Abstract
Advances in deep learning techniques for remote sensing as well as the increased availability of high-resolution data enable the extraction of more detailed information from aerial images. One promising task is the semantic segmentation of roof segments and their orientation. However, the lack of annotated data is a major barrier for deploying respective models on a large scale. Previous research demonstrated the viability of the deep learning approach for the task, but currently, published datasets are small-scale, manually labeled, and rare. Therefore, this paper extends the state of the art by presenting a novel method for the automated generation of large-scale datasets based on semantic 3D city models. Furthermore, we train a model on a dataset 50 times larger than existing datasets and achieve superior performance while applying it to a wider variety of buildings. We evaluate the approach by comparing networks trained on four dataset configurations, including an existing dataset and our novel large-scale dataset. The results show that the network performance measured as intersection over union can be increased from 0.60 for the existing dataset to 0.70 when the large-scale model is applied on the same region. The large-scale model performs superiorly even when applied to more diverse test samples, achieving 0.635. The novel approach contributes to solving the dataset bottleneck and consequently to improving semantic segmentation of roof segments. The resulting remotely sensed information is crucial for applications such as solar potential analysis or urban planning.

(Rows on where the targets appear)
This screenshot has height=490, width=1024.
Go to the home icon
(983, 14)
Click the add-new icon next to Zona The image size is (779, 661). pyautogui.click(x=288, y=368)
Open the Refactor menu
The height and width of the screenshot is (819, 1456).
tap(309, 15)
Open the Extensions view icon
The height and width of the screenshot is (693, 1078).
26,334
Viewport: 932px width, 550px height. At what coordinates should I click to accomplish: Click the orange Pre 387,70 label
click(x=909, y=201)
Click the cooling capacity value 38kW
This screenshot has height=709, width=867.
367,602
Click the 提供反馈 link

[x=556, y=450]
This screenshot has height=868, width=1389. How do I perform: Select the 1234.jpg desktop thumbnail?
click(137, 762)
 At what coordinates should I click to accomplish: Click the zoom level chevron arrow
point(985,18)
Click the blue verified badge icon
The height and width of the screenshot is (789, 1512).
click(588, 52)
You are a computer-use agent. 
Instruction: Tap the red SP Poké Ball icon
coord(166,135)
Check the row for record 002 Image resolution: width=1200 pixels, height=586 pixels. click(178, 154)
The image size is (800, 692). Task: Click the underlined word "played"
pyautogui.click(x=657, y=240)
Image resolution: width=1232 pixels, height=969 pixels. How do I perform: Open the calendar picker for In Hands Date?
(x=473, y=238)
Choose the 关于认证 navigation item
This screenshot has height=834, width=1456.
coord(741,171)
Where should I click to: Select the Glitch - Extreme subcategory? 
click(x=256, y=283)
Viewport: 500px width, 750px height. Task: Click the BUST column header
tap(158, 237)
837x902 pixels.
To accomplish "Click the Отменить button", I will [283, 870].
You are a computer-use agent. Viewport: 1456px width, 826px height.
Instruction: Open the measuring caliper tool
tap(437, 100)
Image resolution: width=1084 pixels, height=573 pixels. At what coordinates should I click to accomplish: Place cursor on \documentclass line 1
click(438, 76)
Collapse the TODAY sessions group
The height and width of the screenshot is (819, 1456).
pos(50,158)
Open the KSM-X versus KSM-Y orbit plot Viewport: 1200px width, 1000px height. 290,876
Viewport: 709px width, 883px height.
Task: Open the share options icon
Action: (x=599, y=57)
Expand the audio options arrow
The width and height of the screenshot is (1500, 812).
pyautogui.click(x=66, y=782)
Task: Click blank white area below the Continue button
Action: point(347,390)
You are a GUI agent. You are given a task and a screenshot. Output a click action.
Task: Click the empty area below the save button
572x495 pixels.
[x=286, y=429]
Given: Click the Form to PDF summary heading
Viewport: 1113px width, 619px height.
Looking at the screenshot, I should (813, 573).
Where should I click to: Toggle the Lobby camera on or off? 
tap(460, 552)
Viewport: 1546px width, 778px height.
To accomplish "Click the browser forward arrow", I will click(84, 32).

» **Exercise goal**
Write out the whole roof segmentation abstract from above, word for word.

» **Response**
Abstract
Advances in deep learning techniques for remote sensing as well as the increased availability of high-resolution data enable the extraction of more detailed information from aerial images. One promising task is the semantic segmentation of roof segments and their orientation. However, the lack of annotated data is a major barrier for deploying respective models on a large scale. Previous research demonstrated the viability of the deep learning approach for the task, but currently, published datasets are small-scale, manually labeled, and rare. Therefore, this paper extends the state of the art by presenting a novel method for the automated generation of large-scale datasets based on semantic 3D city models. Furthermore, we train a model on a dataset 50 times larger than existing datasets and achieve superior performance while applying it to a wider variety of buildings. We evaluate the approach by comparing networks trained on four dataset configurations, including an existing dataset and our novel large-scale dataset. The results show that the network performance measured as intersection over union can be increased from 0.60 for the existing dataset to 0.70 when the large-scale model is applied on the same region. The large-scale model performs superiorly even when applied to more diverse test samples, achieving 0.635. The novel approach contributes to solving the dataset bottleneck and consequently to improving semantic segmentation of roof segments. The resulting remotely sensed information is crucial for applications such as solar potential analysis or urban planning.